Mortgage lenders cannot technically discriminate on the grounds of a borrower’s age but they must ensure that you can pay the debt off in full. A 35 year old in full time work has a better chance of switching to an affordable repayment mortgage than a 70 year old, whose repayments would be too high to be affordable.

The National Consumer Credit Protection Act of 2010 has actually complicated matters further for some people. It was created to make lenders responsible for verifying a customer’s financial situation and seeing if a customer could pay without substantial hardship.

There are some mortgage lenders who will consider lending to older borrowers. Some have an upper age limit of 70 years old and a few have no formal upper age limit for borrowers. The mortgage term available to older borrowers will usually depend on their age at application.

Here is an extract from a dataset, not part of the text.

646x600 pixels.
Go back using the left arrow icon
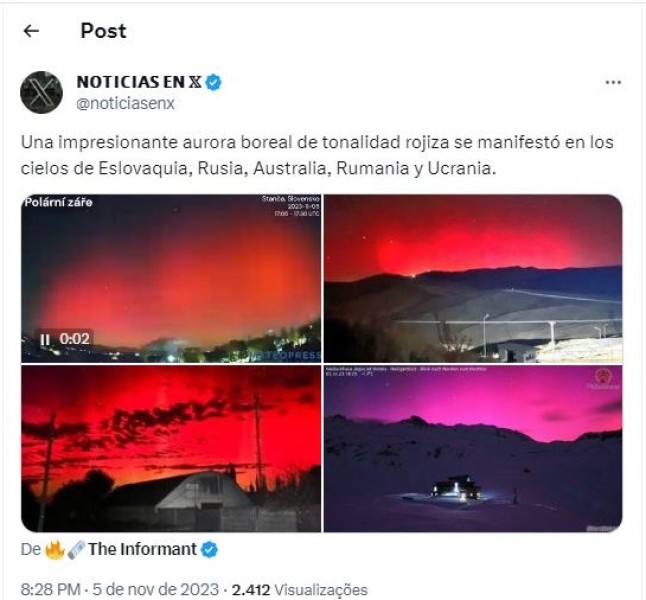pyautogui.click(x=31, y=31)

In some cases borrowers can be turned down if one partner is viewed as too old or both candidates are not paying into a pension fund.

In 2016, the Co-operative Bank paid out £2,000 in compensation after it was found to be guilty of discrimination by the Financial Ombudsman Service when a 69 year old borrower wanted to extend his mortgage by five years. As a consequence, the bank reviewed some of its policies to make sure no further discrimination took place.

The customers most at risk of being declined are:

  • Older borrowers (anyone aged between 45-50 and over)
  • Self-employed
  • Pregnant women
  • Applicants with large personal debt and/or low credit rating

If you fall into any of these categories, it would pay to do some extra research and make sure your mortgage application is on point before submitting your application to a lender. If there is any doubt, you are at more risk of receiving a refusal on your application and a resultant poor credit rating on your credit file.